--- How to complete this task ---
Copy each line of the entries below that contains the string "computer".

--- Given entries ---

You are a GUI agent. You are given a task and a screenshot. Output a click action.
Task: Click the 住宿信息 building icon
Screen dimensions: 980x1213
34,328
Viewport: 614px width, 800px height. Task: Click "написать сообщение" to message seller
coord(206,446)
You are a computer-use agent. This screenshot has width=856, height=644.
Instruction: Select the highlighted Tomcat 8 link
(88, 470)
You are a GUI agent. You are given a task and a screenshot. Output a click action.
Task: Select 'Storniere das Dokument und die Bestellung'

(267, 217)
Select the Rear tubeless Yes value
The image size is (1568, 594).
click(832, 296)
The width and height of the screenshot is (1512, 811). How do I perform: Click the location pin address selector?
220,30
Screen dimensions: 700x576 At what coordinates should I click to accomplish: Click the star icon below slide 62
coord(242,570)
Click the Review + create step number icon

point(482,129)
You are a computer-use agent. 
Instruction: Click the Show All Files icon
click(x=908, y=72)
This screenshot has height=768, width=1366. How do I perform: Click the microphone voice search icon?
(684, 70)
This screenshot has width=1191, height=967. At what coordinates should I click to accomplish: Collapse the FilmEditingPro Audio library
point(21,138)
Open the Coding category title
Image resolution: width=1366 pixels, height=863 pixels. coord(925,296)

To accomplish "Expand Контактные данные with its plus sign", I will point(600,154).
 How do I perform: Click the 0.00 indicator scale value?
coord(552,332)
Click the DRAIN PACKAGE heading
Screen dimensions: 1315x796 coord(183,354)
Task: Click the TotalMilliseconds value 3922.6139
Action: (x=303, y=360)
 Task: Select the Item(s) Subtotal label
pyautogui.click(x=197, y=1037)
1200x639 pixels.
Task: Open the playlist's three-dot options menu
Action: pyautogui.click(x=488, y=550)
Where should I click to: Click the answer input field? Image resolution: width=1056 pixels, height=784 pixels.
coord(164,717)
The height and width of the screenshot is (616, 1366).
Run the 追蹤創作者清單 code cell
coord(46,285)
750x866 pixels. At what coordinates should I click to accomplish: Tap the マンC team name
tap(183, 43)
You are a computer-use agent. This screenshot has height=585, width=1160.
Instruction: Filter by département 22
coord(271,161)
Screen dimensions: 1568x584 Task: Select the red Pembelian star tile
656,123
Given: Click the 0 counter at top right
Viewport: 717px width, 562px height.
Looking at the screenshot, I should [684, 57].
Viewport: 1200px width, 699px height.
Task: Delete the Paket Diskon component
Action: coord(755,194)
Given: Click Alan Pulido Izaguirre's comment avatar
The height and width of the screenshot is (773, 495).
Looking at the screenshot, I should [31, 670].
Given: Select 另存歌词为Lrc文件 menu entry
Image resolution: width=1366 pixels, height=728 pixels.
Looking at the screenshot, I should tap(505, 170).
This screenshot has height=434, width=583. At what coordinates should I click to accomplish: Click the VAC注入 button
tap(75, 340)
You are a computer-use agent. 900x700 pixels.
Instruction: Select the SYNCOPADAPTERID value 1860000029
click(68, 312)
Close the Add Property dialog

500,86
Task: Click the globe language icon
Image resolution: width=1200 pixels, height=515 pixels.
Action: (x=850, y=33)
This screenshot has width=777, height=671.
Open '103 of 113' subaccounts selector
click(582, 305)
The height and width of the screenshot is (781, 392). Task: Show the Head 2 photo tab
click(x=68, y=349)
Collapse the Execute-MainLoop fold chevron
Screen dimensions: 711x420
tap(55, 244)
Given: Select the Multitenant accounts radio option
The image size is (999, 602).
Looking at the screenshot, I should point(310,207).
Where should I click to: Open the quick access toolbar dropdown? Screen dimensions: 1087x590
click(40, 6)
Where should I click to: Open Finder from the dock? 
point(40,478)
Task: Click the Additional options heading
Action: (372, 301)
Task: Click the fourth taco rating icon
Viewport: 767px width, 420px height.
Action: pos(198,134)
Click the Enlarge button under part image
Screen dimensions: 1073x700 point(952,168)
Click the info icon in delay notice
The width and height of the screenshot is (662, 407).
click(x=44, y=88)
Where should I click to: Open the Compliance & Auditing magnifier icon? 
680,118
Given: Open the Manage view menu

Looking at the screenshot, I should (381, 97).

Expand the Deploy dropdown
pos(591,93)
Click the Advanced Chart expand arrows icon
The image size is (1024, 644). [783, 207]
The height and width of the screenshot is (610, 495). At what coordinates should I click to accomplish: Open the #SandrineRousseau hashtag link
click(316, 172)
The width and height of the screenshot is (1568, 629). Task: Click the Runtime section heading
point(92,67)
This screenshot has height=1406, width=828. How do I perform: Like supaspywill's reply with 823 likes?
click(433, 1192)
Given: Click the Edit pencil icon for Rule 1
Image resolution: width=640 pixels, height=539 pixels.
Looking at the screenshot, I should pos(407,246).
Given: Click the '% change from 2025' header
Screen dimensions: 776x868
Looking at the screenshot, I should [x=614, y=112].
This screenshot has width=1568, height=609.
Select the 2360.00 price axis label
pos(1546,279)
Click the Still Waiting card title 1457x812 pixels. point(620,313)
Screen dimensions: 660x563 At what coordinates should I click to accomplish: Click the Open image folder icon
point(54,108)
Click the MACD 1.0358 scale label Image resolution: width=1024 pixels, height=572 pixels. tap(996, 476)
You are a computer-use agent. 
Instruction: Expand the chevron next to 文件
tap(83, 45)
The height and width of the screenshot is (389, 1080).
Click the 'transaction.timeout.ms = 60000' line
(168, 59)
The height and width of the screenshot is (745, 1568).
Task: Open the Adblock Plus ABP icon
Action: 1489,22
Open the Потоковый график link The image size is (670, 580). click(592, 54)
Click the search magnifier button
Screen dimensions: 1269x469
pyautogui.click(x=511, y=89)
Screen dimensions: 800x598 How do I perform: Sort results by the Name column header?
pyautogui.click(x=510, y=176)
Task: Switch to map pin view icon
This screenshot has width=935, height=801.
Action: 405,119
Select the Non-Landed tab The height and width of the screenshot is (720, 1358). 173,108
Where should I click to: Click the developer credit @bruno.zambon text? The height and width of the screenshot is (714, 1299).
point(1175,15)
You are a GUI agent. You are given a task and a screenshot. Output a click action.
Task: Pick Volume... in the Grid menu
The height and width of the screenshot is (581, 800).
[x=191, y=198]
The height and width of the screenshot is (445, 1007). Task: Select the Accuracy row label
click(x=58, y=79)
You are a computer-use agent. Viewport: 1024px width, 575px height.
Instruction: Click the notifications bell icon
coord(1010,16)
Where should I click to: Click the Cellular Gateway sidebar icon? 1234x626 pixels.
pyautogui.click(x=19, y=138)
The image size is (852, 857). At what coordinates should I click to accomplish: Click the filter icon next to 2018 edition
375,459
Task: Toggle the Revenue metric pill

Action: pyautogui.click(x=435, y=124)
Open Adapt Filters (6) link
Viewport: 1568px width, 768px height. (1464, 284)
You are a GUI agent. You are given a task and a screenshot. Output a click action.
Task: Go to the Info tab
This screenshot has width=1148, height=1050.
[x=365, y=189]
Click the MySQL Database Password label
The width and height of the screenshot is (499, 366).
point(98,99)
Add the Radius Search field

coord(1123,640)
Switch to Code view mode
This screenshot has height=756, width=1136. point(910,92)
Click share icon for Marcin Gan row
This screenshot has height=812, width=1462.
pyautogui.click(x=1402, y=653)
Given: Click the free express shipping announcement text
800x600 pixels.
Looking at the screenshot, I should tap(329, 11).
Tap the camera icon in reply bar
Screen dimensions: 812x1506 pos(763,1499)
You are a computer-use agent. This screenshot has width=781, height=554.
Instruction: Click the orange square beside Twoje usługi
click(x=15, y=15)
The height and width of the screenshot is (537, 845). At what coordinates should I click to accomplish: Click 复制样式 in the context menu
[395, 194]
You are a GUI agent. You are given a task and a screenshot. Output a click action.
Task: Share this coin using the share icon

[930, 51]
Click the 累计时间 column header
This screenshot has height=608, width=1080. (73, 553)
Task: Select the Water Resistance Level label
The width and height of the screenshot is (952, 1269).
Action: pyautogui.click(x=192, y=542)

--- Exercise solution ---
You are a computer-use agent. This screenshot has width=856, height=644.
You are a computer-use agent. 
You are a computer-use agent. This screenshot has height=585, width=1160.
You are a computer-use agent. 900x700 pixels.
You are a computer-use agent. 
You are a computer-use agent. Viewport: 1024px width, 575px height.
You are a computer-use agent. This screenshot has width=781, height=554.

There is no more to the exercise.